Tornando all’esterno, poco oltre il castello, un blindato antisommossa si adatta a diventare uno scivolo per bambini. Piccole imbarcazioni precarie cariche d’immigrati clandestini si dirigono verso Dover. Non è certo se arriveranno! Analogamente fosco è il destino dei pennuti della pesca magica, intrisi di petrolio. Tutto il carrozzone di Dismaland è stato in realtà anche una grande collettiva di artisti, con opere disseminate all’interno del parco.
Di quest’aspetto si è si parlato molto e anche malissimo. Come se Bansky non lo avesse mai fatto prima (pensiamo a Turf War del 2003). Come se non avesse continuato a farlo anche dopo. Come se i suoi graffiti fossero qualcosa di diverso da un’esposizione all’aperto.

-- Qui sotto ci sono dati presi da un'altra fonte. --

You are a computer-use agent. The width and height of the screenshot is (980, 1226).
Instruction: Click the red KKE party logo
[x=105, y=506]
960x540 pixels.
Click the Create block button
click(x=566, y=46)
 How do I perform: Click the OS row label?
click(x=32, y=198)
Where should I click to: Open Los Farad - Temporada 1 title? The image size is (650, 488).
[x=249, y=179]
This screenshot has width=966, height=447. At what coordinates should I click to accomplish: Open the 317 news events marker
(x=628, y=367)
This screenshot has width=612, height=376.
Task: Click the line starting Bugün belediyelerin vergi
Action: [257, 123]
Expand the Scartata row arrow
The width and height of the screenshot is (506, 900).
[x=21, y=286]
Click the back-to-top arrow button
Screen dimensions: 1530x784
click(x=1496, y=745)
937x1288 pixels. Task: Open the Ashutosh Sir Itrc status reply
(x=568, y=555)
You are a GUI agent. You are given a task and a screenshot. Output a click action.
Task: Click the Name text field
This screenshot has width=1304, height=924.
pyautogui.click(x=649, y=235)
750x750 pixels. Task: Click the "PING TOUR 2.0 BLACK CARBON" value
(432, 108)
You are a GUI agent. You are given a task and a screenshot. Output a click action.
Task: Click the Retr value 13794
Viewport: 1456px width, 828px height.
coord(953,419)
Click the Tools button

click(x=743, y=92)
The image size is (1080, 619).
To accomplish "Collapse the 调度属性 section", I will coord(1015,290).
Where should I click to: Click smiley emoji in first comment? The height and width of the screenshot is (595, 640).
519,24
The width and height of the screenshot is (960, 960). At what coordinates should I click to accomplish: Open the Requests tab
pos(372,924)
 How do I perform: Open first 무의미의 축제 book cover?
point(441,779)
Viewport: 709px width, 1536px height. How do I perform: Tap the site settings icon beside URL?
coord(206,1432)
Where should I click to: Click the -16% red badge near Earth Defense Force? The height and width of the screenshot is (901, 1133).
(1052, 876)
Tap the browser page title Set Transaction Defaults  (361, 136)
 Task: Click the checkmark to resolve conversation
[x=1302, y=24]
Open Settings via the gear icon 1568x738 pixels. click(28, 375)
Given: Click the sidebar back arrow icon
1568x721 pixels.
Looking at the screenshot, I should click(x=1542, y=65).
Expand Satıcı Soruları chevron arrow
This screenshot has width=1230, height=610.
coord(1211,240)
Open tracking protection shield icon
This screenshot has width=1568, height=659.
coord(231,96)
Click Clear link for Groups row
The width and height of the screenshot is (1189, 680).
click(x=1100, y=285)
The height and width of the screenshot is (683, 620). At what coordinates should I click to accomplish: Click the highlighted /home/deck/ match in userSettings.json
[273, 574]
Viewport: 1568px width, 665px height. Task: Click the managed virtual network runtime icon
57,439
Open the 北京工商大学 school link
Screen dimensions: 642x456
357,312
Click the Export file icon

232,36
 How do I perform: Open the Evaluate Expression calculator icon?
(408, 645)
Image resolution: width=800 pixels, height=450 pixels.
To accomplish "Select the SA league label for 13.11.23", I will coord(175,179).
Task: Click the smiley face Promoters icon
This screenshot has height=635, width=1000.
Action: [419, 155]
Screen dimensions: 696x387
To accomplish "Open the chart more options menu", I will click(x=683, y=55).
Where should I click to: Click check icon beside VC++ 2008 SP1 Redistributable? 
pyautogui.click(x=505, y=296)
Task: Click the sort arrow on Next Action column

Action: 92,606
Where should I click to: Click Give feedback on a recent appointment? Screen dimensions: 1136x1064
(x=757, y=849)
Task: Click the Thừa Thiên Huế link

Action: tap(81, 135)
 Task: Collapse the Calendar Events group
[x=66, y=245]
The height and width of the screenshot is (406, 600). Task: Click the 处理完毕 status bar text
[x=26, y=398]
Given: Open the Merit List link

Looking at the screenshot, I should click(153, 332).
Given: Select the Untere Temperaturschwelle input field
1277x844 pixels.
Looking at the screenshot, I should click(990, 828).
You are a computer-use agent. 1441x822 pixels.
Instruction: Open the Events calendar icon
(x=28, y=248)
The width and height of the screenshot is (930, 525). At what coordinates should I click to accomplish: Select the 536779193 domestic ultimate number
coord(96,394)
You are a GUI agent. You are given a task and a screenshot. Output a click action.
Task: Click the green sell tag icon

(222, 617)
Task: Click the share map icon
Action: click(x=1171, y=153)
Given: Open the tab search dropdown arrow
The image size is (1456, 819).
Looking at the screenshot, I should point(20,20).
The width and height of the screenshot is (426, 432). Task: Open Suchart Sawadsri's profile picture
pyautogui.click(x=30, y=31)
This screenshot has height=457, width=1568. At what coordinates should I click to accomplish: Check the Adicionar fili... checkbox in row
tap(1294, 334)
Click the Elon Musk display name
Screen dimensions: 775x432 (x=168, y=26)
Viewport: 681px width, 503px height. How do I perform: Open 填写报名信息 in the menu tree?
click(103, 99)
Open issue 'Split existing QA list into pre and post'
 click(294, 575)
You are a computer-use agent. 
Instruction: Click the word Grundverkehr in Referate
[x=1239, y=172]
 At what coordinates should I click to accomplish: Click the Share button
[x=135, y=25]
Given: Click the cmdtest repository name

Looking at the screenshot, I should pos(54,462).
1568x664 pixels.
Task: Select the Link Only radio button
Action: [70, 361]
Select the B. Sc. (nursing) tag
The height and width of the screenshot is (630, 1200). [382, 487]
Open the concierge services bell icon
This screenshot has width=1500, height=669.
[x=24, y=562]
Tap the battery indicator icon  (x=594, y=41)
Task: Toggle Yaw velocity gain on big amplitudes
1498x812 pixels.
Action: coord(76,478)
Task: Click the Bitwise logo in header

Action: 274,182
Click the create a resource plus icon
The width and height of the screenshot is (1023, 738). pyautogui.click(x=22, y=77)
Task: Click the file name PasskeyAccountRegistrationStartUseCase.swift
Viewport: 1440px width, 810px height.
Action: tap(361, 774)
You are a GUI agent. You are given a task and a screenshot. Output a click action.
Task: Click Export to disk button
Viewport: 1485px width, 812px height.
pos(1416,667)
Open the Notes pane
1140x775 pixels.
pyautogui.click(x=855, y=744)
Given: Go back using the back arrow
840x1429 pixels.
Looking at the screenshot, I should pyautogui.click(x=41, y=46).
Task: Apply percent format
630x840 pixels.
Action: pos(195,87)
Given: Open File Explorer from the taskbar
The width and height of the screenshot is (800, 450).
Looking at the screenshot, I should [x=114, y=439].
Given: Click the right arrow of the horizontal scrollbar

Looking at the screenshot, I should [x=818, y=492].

Chiunque sia Bansky, egli è ovunque! Riesce sempre ad apparire nel posto giusto al momento giusto. E a scomparire, lasciando solo delle tracce. Quelle tracce sono le opere. Opere spesso effimere, come effimere sono le tracce.
Se viene voglia di protestare affermando che le sue opere sono banali, scontate e intrise di cultura popolare, è perché anche il mondo in cui viviamo è banale, scontato e intriso di cultura popolare. Anche se Lawrence Alloway e Andy Warhol dovrebbero averci insegnato che per usare bene la cultura popolare è necessario possedere una bella testa! Bansky è un supereroe con la bomboletta, appartiene al mondo in cui vive e ne combatte gli oltraggi a suon di segni e d’ironia. Sarà un supereroe un po’ vandalo, ma pur sempre un supereroe.
Quindi, vi prego, lasciategli la sua doppia identità. Continuate pure a indagare, ma non smascheratelo!